The last thing I certainly do remember is the injections of Anticoagulants better known as Warfarin. It was either have it in the arm or in the stomach. Don’t ask me why remember I hadn’t had hypontherapy yet, but I decided the stomach was best because I couldn’t move it and have it scratch and theres quite a bit of fatty tissue… It was painful but honestly it wasn’t as bad as in the arm. Having every day got me slightly use to it but any chance I could avoid it, I did. Unfortunately it would only work for a short while before they would hunt me down for another fix!
Mum and Dad kept writing blog posts on carringbridge thanks to Sarah and Sharon.
Ian had a very good day today! He was able to stand for the nurses and was out of bed sitting in a chair for most of the day. He was smiling a lot and laughing at jokes (which is helping to clear his chest).His breathing is continuing to improve and we hope the trach tube will be removed soon so he’ll be able to speak.
Hi everyone,Ian is progressing well. He is breathing with very little help now. They are thinking of transferring him out from ICU to a High Dependency Unit tomorrow.

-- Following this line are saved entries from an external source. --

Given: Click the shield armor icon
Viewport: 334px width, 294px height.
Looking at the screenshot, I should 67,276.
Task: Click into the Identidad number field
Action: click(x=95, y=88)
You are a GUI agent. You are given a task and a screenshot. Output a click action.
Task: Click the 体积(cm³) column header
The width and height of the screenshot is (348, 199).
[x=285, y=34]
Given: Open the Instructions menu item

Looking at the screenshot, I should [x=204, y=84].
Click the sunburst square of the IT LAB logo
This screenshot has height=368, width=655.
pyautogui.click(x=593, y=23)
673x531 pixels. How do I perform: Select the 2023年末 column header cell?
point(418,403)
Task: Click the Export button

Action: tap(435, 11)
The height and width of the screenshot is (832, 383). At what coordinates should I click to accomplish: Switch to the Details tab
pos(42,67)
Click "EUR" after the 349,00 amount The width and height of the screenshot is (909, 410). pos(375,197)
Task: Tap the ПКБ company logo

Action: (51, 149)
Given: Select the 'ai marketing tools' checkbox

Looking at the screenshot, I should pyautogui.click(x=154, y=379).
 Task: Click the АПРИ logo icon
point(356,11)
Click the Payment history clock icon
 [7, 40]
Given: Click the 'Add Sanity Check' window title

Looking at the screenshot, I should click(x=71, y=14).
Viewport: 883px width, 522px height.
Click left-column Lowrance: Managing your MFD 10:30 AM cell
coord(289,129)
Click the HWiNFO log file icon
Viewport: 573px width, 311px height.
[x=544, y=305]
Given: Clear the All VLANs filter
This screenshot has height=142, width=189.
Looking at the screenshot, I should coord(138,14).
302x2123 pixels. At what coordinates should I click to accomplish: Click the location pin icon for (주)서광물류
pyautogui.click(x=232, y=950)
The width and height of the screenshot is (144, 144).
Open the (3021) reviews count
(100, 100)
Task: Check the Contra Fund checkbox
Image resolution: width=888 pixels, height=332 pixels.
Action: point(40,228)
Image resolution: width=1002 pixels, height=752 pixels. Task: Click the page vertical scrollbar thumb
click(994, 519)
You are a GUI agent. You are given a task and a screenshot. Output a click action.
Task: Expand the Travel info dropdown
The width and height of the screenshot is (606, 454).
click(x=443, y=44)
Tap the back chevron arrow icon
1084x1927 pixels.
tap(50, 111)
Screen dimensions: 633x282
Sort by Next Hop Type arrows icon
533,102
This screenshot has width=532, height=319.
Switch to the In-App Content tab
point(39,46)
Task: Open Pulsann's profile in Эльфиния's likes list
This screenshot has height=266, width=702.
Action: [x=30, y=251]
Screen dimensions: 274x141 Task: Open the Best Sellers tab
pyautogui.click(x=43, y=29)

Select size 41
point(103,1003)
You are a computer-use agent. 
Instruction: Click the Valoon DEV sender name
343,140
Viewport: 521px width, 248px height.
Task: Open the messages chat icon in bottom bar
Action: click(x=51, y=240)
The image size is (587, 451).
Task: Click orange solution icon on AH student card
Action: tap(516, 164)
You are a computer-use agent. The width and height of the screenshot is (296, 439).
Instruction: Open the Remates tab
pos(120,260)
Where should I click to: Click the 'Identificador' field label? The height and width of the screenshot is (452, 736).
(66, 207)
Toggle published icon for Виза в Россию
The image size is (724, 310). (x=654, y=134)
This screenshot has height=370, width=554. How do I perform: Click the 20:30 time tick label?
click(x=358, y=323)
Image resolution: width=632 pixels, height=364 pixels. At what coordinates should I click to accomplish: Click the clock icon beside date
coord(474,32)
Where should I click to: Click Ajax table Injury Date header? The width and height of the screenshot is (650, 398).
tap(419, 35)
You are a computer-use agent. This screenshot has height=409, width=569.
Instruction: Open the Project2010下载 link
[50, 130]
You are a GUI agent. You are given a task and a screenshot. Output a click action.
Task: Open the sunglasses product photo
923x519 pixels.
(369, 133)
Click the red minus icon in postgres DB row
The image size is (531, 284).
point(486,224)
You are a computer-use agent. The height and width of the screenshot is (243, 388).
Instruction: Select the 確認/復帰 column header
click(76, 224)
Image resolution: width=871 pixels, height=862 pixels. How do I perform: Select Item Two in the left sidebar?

Ian’s dad, sister and I have been back in Manchester with him since yesterday afternoon.The trach tube had to be resited and Ian is still having some ventilation through that just until his breathing improves. They are reducing use of it and he is mostly breathing on his own.Ian’s sister has been reading him messages from the guestbook which are much appreciated. However, at the moment we would still like visitors to be limited to family. Ian is having ups and downs in his recovery, but on the whole is improving. We want to make sure he rests and does not get frustrated with not being able to speak (this is temporary due to the trach tube). He is communicating with us by blinking, nodding and occasionally writing, and he does understand everything that is going on.
Ian’s ventilator was removed again this morning. To avoid having the ventilator back in, he has had a tracheotomy to help him breathe. This is just a temporary measure until his breathing is stabilised. The drain has been removed from his head, so now it is just the feeding tube in his nose.He indicated he was in pain due to having the tracheotomy, so he has had some medication to help with that.I have travelled to Bristol this evening, but will drive back to Manchester with Ian’s dad on Saturday morning. Ian’s sister will also be back up to see him on Saturday.More cards arrived for Ian today and they are all being stuck up to the wall near his bed. Thanks to everyone for all the get well messages.